Whenever a line in the entries below contains "window", copy that line.
^^^^^^^^
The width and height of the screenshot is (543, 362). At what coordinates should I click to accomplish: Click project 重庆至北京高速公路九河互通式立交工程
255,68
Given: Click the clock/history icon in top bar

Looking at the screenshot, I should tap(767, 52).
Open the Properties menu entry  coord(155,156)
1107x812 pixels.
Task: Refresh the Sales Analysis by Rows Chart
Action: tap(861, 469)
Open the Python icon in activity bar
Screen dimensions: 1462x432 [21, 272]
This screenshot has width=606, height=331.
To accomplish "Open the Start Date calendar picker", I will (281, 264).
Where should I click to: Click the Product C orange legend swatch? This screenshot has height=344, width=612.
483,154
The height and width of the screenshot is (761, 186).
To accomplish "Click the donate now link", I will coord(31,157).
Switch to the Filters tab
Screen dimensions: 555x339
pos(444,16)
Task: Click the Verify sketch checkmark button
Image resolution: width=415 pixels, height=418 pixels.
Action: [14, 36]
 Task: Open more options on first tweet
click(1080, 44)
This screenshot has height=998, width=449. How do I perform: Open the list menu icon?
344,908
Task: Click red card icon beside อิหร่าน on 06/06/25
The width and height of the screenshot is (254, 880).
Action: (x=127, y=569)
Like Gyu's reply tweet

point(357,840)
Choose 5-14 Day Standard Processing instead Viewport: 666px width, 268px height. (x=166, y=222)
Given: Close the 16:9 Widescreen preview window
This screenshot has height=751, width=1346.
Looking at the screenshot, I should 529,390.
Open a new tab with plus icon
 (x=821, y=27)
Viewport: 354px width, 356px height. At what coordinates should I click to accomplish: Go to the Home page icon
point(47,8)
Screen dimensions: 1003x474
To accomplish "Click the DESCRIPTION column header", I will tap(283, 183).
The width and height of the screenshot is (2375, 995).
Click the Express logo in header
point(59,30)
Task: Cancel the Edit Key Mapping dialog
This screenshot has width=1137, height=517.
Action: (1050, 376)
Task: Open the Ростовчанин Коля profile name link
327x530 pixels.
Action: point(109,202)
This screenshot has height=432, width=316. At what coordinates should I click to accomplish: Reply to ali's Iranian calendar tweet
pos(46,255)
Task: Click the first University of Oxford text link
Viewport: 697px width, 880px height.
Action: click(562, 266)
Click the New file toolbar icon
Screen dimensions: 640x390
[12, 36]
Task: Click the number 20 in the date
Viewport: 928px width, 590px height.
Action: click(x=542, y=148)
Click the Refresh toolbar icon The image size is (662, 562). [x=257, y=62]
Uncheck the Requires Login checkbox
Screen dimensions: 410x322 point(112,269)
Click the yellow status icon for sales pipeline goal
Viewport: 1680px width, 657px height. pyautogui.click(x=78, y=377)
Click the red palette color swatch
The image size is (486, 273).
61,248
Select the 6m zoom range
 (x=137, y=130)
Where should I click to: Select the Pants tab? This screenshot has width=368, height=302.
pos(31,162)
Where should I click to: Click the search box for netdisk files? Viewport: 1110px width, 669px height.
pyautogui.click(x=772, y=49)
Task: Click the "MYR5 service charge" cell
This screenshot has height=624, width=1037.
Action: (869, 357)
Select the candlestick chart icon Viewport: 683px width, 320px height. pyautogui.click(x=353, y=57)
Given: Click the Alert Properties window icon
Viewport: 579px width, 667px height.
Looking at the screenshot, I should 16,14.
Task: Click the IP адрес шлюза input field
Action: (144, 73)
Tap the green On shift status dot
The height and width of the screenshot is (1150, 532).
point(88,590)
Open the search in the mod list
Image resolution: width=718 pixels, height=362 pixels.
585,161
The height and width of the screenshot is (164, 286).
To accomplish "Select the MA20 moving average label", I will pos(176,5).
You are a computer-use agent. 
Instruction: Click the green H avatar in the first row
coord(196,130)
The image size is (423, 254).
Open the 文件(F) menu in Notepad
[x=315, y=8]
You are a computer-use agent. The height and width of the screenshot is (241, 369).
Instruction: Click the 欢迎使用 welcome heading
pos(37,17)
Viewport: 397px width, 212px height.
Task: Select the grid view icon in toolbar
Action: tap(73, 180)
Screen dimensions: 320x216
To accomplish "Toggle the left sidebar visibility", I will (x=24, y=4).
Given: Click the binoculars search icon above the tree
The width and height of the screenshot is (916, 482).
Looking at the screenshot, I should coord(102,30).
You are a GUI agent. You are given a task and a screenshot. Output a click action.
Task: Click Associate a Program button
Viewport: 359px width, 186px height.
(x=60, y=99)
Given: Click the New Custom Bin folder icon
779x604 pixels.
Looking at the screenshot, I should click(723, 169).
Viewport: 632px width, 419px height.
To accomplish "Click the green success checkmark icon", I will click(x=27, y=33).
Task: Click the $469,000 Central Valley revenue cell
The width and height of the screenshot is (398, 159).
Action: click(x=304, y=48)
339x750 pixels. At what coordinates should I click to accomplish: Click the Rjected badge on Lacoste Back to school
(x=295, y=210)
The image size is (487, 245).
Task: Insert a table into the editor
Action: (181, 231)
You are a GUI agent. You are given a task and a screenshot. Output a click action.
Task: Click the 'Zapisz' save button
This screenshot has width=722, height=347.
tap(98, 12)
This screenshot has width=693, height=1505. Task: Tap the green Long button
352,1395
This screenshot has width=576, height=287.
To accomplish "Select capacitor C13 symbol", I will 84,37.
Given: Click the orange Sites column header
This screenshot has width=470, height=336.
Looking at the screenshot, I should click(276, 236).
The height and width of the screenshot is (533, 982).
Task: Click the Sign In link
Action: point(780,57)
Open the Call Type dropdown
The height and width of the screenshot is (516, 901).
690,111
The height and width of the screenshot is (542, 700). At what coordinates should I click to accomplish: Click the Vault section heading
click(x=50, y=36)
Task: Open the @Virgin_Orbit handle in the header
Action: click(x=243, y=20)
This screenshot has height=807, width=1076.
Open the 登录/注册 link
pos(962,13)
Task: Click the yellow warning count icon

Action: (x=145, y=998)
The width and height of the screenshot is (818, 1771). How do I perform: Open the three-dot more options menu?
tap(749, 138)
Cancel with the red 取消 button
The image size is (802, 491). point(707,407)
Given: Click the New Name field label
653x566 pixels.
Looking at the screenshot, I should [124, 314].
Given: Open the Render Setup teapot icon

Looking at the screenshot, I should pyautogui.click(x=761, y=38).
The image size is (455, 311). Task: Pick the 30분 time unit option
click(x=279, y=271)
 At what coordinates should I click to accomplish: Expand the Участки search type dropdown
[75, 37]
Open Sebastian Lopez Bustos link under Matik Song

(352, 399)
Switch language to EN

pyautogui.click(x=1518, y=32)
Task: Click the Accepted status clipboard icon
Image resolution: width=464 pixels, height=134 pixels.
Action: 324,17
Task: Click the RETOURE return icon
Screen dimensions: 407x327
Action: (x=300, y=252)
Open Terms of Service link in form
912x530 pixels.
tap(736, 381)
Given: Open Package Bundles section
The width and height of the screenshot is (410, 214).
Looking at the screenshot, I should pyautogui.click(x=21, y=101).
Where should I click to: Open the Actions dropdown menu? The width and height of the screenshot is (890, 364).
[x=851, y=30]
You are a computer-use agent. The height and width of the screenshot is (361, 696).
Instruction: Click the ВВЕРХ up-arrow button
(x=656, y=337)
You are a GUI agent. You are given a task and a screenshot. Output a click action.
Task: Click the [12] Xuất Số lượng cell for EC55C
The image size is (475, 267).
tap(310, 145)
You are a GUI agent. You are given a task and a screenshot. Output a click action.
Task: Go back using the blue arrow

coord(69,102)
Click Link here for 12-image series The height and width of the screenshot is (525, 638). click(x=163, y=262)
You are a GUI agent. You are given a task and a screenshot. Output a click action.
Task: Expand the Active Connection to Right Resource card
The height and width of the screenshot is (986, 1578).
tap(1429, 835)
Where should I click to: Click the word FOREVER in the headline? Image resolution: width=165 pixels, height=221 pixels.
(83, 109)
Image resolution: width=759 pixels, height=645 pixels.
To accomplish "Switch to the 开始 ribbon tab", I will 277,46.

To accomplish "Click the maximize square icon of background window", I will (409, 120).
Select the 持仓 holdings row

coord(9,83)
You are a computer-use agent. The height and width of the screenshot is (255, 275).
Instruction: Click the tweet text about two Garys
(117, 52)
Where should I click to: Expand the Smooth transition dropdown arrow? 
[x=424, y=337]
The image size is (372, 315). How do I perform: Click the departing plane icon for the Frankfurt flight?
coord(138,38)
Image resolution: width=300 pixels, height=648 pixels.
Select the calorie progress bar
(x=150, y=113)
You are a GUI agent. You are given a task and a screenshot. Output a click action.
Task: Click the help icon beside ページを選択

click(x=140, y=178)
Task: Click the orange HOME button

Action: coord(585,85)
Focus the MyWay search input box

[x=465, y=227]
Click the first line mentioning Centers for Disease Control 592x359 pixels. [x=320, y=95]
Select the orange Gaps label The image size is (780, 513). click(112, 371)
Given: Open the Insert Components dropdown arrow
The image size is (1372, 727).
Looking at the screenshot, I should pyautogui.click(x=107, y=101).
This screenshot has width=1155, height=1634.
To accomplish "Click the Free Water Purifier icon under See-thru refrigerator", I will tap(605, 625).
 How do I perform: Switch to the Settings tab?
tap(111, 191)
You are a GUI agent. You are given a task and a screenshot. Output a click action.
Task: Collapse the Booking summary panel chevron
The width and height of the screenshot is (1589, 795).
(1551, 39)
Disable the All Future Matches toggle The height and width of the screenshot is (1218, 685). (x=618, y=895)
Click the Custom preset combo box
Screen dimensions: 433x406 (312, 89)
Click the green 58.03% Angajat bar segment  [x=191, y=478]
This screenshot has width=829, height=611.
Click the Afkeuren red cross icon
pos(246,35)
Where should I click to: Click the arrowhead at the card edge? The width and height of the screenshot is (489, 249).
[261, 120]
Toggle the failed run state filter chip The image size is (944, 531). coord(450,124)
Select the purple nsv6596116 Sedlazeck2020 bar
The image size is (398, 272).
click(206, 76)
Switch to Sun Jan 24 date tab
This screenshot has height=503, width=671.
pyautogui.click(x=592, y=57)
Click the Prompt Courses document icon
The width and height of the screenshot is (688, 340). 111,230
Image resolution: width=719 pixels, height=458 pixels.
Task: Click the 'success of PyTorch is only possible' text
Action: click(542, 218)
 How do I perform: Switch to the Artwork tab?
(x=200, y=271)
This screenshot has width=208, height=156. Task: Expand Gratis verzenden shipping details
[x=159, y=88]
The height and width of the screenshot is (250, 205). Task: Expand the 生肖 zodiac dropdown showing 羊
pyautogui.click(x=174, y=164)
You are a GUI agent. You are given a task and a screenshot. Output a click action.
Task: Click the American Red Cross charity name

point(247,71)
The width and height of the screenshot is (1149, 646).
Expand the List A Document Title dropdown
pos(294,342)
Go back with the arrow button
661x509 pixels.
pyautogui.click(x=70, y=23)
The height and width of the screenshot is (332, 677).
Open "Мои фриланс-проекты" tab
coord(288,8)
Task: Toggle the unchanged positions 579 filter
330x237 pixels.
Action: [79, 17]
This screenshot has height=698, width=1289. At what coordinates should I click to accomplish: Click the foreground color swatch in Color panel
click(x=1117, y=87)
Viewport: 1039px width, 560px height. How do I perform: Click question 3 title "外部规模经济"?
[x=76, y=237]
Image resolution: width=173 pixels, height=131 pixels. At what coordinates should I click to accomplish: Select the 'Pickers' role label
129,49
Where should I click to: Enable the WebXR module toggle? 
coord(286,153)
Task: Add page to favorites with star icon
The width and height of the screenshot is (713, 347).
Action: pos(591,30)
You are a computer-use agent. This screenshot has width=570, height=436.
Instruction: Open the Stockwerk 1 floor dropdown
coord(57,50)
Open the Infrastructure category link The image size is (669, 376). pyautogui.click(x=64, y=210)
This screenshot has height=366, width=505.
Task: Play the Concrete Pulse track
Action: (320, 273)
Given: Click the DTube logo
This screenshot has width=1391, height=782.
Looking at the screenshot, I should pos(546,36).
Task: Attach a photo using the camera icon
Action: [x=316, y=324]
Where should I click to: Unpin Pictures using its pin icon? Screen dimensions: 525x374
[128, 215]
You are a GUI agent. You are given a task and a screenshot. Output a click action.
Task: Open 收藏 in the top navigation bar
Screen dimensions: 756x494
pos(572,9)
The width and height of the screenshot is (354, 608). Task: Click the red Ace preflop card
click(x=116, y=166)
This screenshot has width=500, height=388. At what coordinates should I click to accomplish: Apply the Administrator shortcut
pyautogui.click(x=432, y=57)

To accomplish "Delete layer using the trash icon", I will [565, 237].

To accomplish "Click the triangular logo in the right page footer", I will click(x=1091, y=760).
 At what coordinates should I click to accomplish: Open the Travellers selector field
^^^^^^^^
▶ **THE COMPLETED TASK**:
Given: Close the 16:9 Widescreen preview window
Given: Click the Alert Properties window icon
To accomplish "Click the maximize square icon of background window", I will (409, 120).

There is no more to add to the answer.